→ Extracted data:
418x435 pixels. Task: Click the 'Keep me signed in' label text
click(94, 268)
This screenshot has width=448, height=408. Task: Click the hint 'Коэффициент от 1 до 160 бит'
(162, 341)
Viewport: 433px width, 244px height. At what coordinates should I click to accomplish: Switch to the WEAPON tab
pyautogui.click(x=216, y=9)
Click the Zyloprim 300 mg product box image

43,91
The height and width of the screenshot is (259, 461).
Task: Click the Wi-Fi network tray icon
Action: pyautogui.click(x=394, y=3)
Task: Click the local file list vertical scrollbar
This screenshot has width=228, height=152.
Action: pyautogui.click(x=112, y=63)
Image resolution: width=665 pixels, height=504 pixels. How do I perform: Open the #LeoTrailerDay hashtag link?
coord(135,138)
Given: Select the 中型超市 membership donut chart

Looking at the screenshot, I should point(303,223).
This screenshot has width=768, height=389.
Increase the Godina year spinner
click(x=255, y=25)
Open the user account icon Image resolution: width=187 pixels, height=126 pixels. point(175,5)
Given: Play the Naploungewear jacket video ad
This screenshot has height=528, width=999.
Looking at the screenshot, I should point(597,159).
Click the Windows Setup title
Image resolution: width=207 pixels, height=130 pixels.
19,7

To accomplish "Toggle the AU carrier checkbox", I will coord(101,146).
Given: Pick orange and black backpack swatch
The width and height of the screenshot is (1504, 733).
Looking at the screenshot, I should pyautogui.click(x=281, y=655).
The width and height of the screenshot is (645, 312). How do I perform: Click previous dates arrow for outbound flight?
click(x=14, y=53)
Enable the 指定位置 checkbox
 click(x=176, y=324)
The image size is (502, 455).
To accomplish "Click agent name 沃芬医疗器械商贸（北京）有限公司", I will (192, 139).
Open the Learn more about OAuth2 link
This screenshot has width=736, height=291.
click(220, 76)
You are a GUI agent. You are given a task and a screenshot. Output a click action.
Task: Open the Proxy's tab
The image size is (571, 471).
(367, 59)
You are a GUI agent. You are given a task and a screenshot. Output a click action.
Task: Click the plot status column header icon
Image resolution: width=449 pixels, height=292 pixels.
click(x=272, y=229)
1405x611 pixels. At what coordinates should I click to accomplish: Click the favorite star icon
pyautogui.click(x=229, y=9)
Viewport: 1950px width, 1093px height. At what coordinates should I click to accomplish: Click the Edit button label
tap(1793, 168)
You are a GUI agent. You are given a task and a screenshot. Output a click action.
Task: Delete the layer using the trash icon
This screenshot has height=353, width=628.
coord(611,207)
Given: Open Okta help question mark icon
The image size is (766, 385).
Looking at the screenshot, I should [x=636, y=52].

→ Exercise instructions: Arrange the listing above as a numbered list, from the line with "1405x611 pixels. At" up to and including the line with "tap(1793, 168)", omitting any blank lines.

→ Solution to the problem:
1. 1405x611 pixels. At what coordinates should I click to accomplish: Click the favorite star icon
2. pyautogui.click(x=229, y=9)
3. Viewport: 1950px width, 1093px height. At what coordinates should I click to accomplish: Click the Edit button label
4. tap(1793, 168)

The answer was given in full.